Instructions for the task. Retype everything in the listing, leaving each line exactly as it is.

━━━ Supplied data

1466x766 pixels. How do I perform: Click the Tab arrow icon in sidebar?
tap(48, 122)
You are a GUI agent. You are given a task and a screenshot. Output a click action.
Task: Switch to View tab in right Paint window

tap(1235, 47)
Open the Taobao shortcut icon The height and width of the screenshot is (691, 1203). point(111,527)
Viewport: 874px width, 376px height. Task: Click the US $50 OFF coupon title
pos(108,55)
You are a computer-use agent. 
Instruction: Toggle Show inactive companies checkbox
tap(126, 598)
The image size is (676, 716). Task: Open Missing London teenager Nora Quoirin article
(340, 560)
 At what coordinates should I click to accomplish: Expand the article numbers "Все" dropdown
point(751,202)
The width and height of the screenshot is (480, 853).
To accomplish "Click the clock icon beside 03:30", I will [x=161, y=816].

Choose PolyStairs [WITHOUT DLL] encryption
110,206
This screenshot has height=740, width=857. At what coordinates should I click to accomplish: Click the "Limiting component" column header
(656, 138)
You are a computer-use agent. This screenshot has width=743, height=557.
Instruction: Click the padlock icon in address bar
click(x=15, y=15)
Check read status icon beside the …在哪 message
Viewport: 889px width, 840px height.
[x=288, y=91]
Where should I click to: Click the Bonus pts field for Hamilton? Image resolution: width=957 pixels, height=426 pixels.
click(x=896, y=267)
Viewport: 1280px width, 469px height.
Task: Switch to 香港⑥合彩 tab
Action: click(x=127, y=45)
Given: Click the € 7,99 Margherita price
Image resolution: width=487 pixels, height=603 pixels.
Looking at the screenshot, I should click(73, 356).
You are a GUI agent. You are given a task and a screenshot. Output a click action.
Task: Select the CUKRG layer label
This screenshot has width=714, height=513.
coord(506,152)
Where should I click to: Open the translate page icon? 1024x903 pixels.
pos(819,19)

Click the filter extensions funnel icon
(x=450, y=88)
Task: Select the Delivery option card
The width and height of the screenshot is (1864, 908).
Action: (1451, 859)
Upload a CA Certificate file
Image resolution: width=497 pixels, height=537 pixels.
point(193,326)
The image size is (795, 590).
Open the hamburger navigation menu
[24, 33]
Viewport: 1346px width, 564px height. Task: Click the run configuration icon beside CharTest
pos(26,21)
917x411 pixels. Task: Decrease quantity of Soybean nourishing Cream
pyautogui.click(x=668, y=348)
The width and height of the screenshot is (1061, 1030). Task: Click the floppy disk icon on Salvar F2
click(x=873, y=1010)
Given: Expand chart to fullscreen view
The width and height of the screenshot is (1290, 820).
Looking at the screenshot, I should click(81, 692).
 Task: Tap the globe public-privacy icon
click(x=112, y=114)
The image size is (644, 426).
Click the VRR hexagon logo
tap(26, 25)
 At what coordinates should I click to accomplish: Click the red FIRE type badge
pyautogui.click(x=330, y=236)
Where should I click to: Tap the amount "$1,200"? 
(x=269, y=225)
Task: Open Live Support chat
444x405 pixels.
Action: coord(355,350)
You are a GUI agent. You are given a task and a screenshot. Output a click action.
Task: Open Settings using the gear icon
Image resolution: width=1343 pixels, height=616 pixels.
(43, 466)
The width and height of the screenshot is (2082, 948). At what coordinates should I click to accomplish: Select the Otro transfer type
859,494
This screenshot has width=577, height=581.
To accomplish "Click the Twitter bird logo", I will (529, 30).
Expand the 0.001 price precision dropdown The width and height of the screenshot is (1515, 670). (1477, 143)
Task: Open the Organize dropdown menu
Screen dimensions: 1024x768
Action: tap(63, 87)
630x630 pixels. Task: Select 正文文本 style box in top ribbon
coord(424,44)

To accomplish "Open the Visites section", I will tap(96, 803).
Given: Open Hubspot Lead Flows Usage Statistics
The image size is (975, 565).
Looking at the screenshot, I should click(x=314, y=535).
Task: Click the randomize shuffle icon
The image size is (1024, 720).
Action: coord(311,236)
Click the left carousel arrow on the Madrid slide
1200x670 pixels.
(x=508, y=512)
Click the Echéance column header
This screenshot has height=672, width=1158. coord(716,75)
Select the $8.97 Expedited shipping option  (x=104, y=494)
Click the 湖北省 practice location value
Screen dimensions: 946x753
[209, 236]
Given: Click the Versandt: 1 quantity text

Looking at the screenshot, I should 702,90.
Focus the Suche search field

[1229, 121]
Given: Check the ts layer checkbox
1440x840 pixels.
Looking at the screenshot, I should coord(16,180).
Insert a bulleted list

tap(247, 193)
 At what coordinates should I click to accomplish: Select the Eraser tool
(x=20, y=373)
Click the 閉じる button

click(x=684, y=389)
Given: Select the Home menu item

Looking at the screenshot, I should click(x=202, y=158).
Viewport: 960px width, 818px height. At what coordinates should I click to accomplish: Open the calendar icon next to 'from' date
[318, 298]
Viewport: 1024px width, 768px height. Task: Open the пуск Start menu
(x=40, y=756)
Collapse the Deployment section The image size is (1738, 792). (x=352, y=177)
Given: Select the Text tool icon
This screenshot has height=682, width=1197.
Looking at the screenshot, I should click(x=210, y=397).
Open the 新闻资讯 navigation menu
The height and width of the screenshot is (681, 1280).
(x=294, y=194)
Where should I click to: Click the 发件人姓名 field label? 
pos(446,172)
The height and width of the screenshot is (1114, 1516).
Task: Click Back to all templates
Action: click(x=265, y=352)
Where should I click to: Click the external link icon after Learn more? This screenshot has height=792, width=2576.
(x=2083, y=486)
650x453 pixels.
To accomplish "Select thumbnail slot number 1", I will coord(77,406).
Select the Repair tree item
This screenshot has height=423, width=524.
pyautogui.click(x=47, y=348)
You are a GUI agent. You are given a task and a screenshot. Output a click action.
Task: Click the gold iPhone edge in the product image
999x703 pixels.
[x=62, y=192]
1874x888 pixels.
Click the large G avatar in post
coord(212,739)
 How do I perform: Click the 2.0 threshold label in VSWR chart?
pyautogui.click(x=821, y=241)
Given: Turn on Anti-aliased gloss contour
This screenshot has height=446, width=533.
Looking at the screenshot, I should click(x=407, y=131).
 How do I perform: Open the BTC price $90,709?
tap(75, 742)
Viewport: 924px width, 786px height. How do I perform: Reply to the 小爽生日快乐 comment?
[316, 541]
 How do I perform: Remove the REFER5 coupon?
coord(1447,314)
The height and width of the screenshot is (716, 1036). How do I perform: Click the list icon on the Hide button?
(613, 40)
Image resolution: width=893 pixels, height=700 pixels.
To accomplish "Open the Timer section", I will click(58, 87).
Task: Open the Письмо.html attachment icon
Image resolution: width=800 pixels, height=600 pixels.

━━━━━━

Response for this exercise.
1466x766 pixels. How do I perform: Click the Tab arrow icon in sidebar?
tap(48, 122)
You are a GUI agent. You are given a task and a screenshot. Output a click action.
Task: Switch to View tab in right Paint window

tap(1235, 47)
Open the Taobao shortcut icon The height and width of the screenshot is (691, 1203). point(111,527)
Viewport: 874px width, 376px height. Task: Click the US $50 OFF coupon title
pos(108,55)
You are a computer-use agent. 
Instruction: Toggle Show inactive companies checkbox
tap(126, 598)
The image size is (676, 716). Task: Open Missing London teenager Nora Quoirin article
(340, 560)
 At what coordinates should I click to accomplish: Expand the article numbers "Все" dropdown
point(751,202)
The width and height of the screenshot is (480, 853).
To accomplish "Click the clock icon beside 03:30", I will [x=161, y=816].

Choose PolyStairs [WITHOUT DLL] encryption
110,206
This screenshot has height=740, width=857. At what coordinates should I click to accomplish: Click the "Limiting component" column header
(656, 138)
You are a computer-use agent. This screenshot has width=743, height=557.
Instruction: Click the padlock icon in address bar
click(x=15, y=15)
Check read status icon beside the …在哪 message
Viewport: 889px width, 840px height.
[x=288, y=91]
Where should I click to: Click the Bonus pts field for Hamilton? Image resolution: width=957 pixels, height=426 pixels.
click(x=896, y=267)
Viewport: 1280px width, 469px height.
Task: Switch to 香港⑥合彩 tab
Action: click(x=127, y=45)
Given: Click the € 7,99 Margherita price
Image resolution: width=487 pixels, height=603 pixels.
Looking at the screenshot, I should click(73, 356).
You are a GUI agent. You are given a task and a screenshot. Output a click action.
Task: Select the CUKRG layer label
This screenshot has width=714, height=513.
coord(506,152)
Where should I click to: Open the translate page icon? 1024x903 pixels.
pos(819,19)

Click the filter extensions funnel icon
(x=450, y=88)
Task: Select the Delivery option card
The width and height of the screenshot is (1864, 908).
Action: (1451, 859)
Upload a CA Certificate file
Image resolution: width=497 pixels, height=537 pixels.
point(193,326)
The image size is (795, 590).
Open the hamburger navigation menu
[24, 33]
Viewport: 1346px width, 564px height. Task: Click the run configuration icon beside CharTest
pos(26,21)
917x411 pixels. Task: Decrease quantity of Soybean nourishing Cream
pyautogui.click(x=668, y=348)
The width and height of the screenshot is (1061, 1030). Task: Click the floppy disk icon on Salvar F2
click(x=873, y=1010)
Given: Expand chart to fullscreen view
The width and height of the screenshot is (1290, 820).
Looking at the screenshot, I should click(81, 692).
 Task: Tap the globe public-privacy icon
click(x=112, y=114)
The image size is (644, 426).
Click the VRR hexagon logo
tap(26, 25)
 At what coordinates should I click to accomplish: Click the red FIRE type badge
pyautogui.click(x=330, y=236)
Where should I click to: Tap the amount "$1,200"? 
(x=269, y=225)
Task: Open Live Support chat
444x405 pixels.
Action: coord(355,350)
You are a GUI agent. You are given a task and a screenshot. Output a click action.
Task: Open Settings using the gear icon
Image resolution: width=1343 pixels, height=616 pixels.
(43, 466)
The width and height of the screenshot is (2082, 948). At what coordinates should I click to accomplish: Select the Otro transfer type
859,494
This screenshot has width=577, height=581.
To accomplish "Click the Twitter bird logo", I will (529, 30).
Expand the 0.001 price precision dropdown The width and height of the screenshot is (1515, 670). (1477, 143)
Task: Open the Organize dropdown menu
Screen dimensions: 1024x768
Action: tap(63, 87)
630x630 pixels. Task: Select 正文文本 style box in top ribbon
coord(424,44)

To accomplish "Open the Visites section", I will tap(96, 803).
Given: Open Hubspot Lead Flows Usage Statistics
The image size is (975, 565).
Looking at the screenshot, I should click(x=314, y=535).
Task: Click the randomize shuffle icon
The image size is (1024, 720).
Action: coord(311,236)
Click the left carousel arrow on the Madrid slide
1200x670 pixels.
(x=508, y=512)
Click the Echéance column header
This screenshot has height=672, width=1158. coord(716,75)
Select the $8.97 Expedited shipping option  (x=104, y=494)
Click the 湖北省 practice location value
Screen dimensions: 946x753
[209, 236]
Given: Click the Versandt: 1 quantity text

Looking at the screenshot, I should 702,90.
Focus the Suche search field

[1229, 121]
Given: Check the ts layer checkbox
1440x840 pixels.
Looking at the screenshot, I should coord(16,180).
Insert a bulleted list

tap(247, 193)
 At what coordinates should I click to accomplish: Select the Eraser tool
(x=20, y=373)
Click the 閉じる button

click(x=684, y=389)
Given: Select the Home menu item

Looking at the screenshot, I should click(x=202, y=158).
Viewport: 960px width, 818px height. At what coordinates should I click to accomplish: Open the calendar icon next to 'from' date
[318, 298]
Viewport: 1024px width, 768px height. Task: Open the пуск Start menu
(x=40, y=756)
Collapse the Deployment section The image size is (1738, 792). (x=352, y=177)
Given: Select the Text tool icon
This screenshot has height=682, width=1197.
Looking at the screenshot, I should click(x=210, y=397).
Open the 新闻资讯 navigation menu
The height and width of the screenshot is (681, 1280).
(x=294, y=194)
Where should I click to: Click the 发件人姓名 field label? 
pos(446,172)
The height and width of the screenshot is (1114, 1516).
Task: Click Back to all templates
Action: click(x=265, y=352)
Where should I click to: Click the external link icon after Learn more? This screenshot has height=792, width=2576.
(x=2083, y=486)
650x453 pixels.
To accomplish "Select thumbnail slot number 1", I will coord(77,406).
Select the Repair tree item
This screenshot has height=423, width=524.
pyautogui.click(x=47, y=348)
You are a GUI agent. You are given a task and a screenshot. Output a click action.
Task: Click the gold iPhone edge in the product image
999x703 pixels.
[x=62, y=192]
1874x888 pixels.
Click the large G avatar in post
coord(212,739)
 How do I perform: Click the 2.0 threshold label in VSWR chart?
pyautogui.click(x=821, y=241)
Given: Turn on Anti-aliased gloss contour
This screenshot has height=446, width=533.
Looking at the screenshot, I should click(x=407, y=131).
 How do I perform: Open the BTC price $90,709?
tap(75, 742)
Viewport: 924px width, 786px height. How do I perform: Reply to the 小爽生日快乐 comment?
[316, 541]
 How do I perform: Remove the REFER5 coupon?
coord(1447,314)
The height and width of the screenshot is (716, 1036). How do I perform: Click the list icon on the Hide button?
(613, 40)
Image resolution: width=893 pixels, height=700 pixels.
To accomplish "Open the Timer section", I will click(58, 87).
Task: Open the Письмо.html attachment icon
Image resolution: width=800 pixels, height=600 pixels.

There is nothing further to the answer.